26 de Fevereiro de 2008 / às 19:24 / 9 anos atrás

Somália e Iraque estão entre os Estados mais fracos do mundo

Por Sue Pleming

WASHINGTON (Reuters) - A Somália, o Afeganistão, a República Democrática do Congo e o Iraque são os Estados mais fragilizados do mundo, segundo um índice sobre a questão divulgado na terça-feira por dois grupos de pesquisa dos Estados Unidos.

O Instituto Brookings e o Centro para o Desenvolvimento Global classificaram 141 países em desenvolvimento de acordo com seu desempenho em quatro áreas principais --economia, política, segurança e bem-estar social.

Usando esses indicadores, a Somália, o Afeganistão, a República Democrática do Congo lideraram a lista e foram classificados como "Estados falidos." A seguir vieram o Iraque, o Burundi, o Sudão, a República Centro-Africana, o Zimbábue, a Libéria e a Costa do Marfim.

"Em vista do papel que os Estados fracos podem desempenhar na qualidade de incubadores e terrenos férteis para ameaças transnacionais de segurança, investir na capacidade dos Estados de atuar deveria representar uma prioridade mais alta para a política externa dos EUA", disse o relatório.

Um Estado fraco é definido como aquele que não tem a capacidade de criar e manter instituições políticas, proteger a população de conflitos violentos, controlar seus territórios ou satisfazer as necessidades básicas da população.

Depois dos ataques de 11 de setembro de 2001 contra os EUA, estudos indicaram que os Estados fracos ameaçavam a segurança mundial. O atual governo norte-americano, comandado pelo presidente George W. Bush, afirmou que tratar desse problema seria uma prioridade nacional a partir de então.

No entanto, Susan Rice, do Instituto Brookings, co-autora do índice, disse não ter havido esforços suficientes voltados para essa questão, em especial na África subsaariana, onde estão localizados os Estados mais criticamente fragilizados.

"Apesar de todos os discursos surgidos depois do 11 de setembro, o governo norte-americano ainda não adotou o tipo de postura coerente apto a fortalecer a capacidade de atuação dos Estados fracos", disse à Reuters a especialista, que também é assessora de Barack Obama, pré-candidato à Presidência dos EUA pelo Partido Democrata.

Um porta-voz da Casa Branca discordou. "Esse relatório ignora o comprometimento substancial realizado pelo presidente Bush no sentido de ajudar os países, especialmente os da África subsaariana, a recuperarem-se de anos de violência e instabilidade", disse Gordon Johndroe, porta-voz do Conselho Nacional de Segurança da Casa Branca.

"Apesar de haver, claramente, muito a ser feito, países como a Libéria, visitada há pouco tempo pelo presidente, caminham na direção correta e isso graças à ajuda fornecida pelo presidente Bush e pelo povo norte-americano", afirmou.

O relatório incluiu uma "lista de alerta" com países que deveriam ser monitorados por causa de sua fraqueza acentuada. Entre esses incluem-se a Síria, a Argélia, as Filipinas, Cuba e o Paraguai, mas também a Rússia, que ficou na 65a posição geral, bem como a Índia, na 67a, e a China, na 74a.

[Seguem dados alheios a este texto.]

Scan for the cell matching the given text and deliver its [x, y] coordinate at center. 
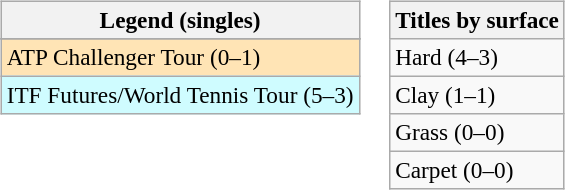
ATP Challenger Tour (0–1) [180, 57]
ITF Futures/World Tennis Tour (5–3) [180, 95]
Grass (0–0) [478, 133]
Clay (1–1) [478, 95]
Hard (4–3) [478, 57]
Carpet (0–0) [478, 171]
Legend (singles) [180, 20]
Titles by surface [478, 20]
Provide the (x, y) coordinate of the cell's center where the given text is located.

"Temos de abandonar o hábito de pressupormos que os Estados que passamos a ver como potências em ascensão -- a China, a Rússia e a Índia -- são todos Estados fortes", afirmou Rice.

Segundo o relatório, há uma relação direta entre a miséria e a fraqueza dos Estados. Os países desenvolvidos deveriam dar mais prioridade aos programas de combate à pobreza.

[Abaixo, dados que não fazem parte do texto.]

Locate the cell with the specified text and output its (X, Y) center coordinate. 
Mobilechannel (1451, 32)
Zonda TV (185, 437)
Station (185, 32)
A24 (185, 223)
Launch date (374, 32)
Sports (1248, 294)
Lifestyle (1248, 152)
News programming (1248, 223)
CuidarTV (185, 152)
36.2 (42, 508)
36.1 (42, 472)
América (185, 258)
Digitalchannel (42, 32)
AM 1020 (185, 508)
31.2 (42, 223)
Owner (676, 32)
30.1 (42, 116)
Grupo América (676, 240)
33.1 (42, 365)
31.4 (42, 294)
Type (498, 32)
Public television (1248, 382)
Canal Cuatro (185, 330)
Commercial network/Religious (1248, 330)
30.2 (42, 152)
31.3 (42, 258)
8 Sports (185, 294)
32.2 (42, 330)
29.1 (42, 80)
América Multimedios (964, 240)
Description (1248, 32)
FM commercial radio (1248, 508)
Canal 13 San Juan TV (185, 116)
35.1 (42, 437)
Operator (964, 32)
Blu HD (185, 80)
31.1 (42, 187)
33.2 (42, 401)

"A pobreza alimenta e perpetua os conflitos civis, o que reduz pronta e dramaticamente a capacidade de atuação do Estado. Ainda assim, o governo Bush não possui quaisquer estratégias amplas para enfrentar a pobreza nos ambientes institucionais mais problemáticos do mundo", diz o relatório.

O documento também defendeu que a ajuda para os Estados fracos seja mais bem direcionada para dar ênfase à melhoria da segurança.